Charting the Consequences
The catastrophic events following the Asian tsunami last Christmas have captured the world's attention. Governments and agencies are rushing to introduce a tsunami warning system mirroring the excellent system extant in the Pacific. Countless lessons have, or will be, learned from this disaster. One British scientist, Dr R. Wynn (SOC-UK), told BBC News, "This really was a grey area of seabed; we didn't have any information at all of any quality."
Later in the same report, however, came the suggestion that oil companies might indeed have surveyed the area but that such information was not in the public domain. Of course, the best information available could not have predicted the tsunami - although an early warning system such as now proposed would have detected it in its early stages.
HMS SCOTT, fortuitously undertaking military surveys off Madagascar, was very quickly on task. Detailed swath bathymetry was broadcast throughout the world early in February (I think this is about the first time that I can recall a hydrographic story leading our main TV news broadcast!) Ordinary citizens marvelled at the 'three-dimensional pictures which detail the deformed seabed 150km (94 miles) off the Sumatran coast and reveal huge underwater landslides'. The excellent BBC report is one of the few recently published pieces pointing to our need of sound knowledge of the seabed to be able to position the necessary instruments to help us to detect tsunamis.
Hydrographers and other ocean scientists are all too well aware that there are vast areas of the world's oceans that are poorly charted, and in the South Pacific there are immense areas about which the 'square root of not very much at all' is known. Unfortunately, in New Zealand at least, financial strictures have over recent years reduced the funding available for pure hydrography, much of its traditional funding being diverted towards defining the continental shelf in support of our UNCLOS bids. This is both laudable and understandable, given the potential financial and political benefits. But surveying for charting purposes has been limited over the past five years, at least, to reasonably narrow coastal shipping routes, whilst there are still large portions of reasonably shallow areas around the NZ coast which are, by modern standards, poorly charted. The situation around the smaller nations of the South Pacific is even worse.

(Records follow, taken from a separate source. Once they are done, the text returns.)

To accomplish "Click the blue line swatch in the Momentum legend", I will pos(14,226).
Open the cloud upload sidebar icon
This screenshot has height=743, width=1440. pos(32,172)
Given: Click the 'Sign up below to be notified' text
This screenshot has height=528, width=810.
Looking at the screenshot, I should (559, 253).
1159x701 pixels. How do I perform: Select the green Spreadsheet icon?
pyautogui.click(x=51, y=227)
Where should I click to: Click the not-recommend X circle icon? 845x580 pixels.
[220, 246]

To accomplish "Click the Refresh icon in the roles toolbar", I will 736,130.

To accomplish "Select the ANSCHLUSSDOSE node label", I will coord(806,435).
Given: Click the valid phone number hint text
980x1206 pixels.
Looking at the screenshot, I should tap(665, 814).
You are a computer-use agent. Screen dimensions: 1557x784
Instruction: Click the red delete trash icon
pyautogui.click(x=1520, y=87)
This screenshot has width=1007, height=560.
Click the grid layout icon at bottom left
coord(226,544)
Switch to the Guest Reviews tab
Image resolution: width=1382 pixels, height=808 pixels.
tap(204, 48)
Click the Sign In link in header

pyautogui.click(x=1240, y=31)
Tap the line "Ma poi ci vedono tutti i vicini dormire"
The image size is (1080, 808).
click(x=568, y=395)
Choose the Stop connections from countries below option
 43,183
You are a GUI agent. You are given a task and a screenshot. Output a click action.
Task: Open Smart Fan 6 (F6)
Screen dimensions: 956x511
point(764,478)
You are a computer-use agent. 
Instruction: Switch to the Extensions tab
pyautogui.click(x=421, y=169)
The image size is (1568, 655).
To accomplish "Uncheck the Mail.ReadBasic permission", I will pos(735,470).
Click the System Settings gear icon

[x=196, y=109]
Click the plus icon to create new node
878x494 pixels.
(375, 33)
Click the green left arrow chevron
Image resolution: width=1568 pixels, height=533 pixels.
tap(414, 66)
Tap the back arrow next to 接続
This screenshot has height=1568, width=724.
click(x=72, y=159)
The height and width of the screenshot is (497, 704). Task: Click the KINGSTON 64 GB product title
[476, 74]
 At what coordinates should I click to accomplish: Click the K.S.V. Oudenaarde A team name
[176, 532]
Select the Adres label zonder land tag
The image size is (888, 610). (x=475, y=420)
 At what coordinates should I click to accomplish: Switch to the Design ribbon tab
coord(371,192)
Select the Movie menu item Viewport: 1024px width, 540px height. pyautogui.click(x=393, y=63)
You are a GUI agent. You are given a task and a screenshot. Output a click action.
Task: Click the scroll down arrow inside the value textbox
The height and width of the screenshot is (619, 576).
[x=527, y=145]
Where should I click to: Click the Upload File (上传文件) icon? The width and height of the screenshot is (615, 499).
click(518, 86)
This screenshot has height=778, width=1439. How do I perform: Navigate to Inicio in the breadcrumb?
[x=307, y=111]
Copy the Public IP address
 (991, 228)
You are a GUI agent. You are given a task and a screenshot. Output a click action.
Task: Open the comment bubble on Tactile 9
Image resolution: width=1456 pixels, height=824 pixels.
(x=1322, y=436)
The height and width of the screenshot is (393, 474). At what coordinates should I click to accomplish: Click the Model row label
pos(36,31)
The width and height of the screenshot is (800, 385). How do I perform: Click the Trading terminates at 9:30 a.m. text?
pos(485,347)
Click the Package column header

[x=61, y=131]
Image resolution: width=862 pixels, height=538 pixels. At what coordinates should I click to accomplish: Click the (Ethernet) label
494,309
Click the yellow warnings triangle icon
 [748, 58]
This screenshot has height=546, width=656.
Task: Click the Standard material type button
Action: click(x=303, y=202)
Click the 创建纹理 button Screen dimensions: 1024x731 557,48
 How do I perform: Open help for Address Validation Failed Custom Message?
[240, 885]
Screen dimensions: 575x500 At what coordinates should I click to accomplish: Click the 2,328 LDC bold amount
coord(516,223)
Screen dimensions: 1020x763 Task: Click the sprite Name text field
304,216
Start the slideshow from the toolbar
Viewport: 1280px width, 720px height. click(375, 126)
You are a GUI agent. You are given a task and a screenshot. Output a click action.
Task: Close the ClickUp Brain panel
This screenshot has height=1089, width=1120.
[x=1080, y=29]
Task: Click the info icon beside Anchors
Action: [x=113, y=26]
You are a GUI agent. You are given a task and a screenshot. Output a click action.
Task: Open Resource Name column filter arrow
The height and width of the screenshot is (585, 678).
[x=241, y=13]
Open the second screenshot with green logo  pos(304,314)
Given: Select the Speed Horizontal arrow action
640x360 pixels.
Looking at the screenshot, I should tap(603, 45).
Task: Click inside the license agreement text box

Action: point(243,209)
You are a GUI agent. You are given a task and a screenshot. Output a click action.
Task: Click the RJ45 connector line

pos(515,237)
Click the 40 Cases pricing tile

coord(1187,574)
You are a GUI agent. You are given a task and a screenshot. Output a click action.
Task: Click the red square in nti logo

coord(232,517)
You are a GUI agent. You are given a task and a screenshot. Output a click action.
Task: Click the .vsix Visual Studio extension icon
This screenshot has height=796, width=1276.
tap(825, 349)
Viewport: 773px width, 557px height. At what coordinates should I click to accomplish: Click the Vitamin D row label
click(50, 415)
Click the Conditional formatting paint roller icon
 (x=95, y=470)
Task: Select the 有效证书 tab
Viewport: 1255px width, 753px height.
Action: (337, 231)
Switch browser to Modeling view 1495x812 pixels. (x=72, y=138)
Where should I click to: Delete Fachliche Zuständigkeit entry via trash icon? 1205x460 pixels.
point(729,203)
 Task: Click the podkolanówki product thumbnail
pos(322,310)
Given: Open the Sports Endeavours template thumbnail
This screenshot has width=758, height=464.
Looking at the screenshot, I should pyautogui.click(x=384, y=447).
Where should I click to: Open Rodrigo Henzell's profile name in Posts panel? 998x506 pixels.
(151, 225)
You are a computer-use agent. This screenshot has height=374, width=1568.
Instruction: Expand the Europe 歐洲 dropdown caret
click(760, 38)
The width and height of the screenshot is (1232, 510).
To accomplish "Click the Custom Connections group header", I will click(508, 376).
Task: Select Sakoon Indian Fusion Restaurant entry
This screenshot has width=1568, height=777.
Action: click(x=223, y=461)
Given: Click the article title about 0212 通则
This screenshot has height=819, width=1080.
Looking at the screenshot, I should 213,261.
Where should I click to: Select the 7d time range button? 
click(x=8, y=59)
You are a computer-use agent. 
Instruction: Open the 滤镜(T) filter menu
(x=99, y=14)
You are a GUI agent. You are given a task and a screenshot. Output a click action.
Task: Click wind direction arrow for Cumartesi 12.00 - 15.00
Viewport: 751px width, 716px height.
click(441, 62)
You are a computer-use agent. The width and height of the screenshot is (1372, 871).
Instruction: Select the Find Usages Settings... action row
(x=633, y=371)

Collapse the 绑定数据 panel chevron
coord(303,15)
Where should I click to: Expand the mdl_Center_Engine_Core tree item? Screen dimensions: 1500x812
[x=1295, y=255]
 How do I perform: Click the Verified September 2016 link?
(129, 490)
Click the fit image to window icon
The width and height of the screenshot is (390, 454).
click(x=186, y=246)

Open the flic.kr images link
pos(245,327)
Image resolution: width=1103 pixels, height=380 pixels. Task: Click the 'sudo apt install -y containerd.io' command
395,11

As a friend of mine is wont to say, "Good and bad comes of all things." We've seen the bad things to come from the Christmas tsunami; we've seen the wonderful acts of humanity in the responses. We can but hope that some good will also come from careful study of the disaster. This might include increased understanding of the need for modern charting of areas not necessarily of immediate benefit; increased hydrographic and scientific effort; an effective warning system for the Indian Ocean and an effective system for promulgation and response to warnings.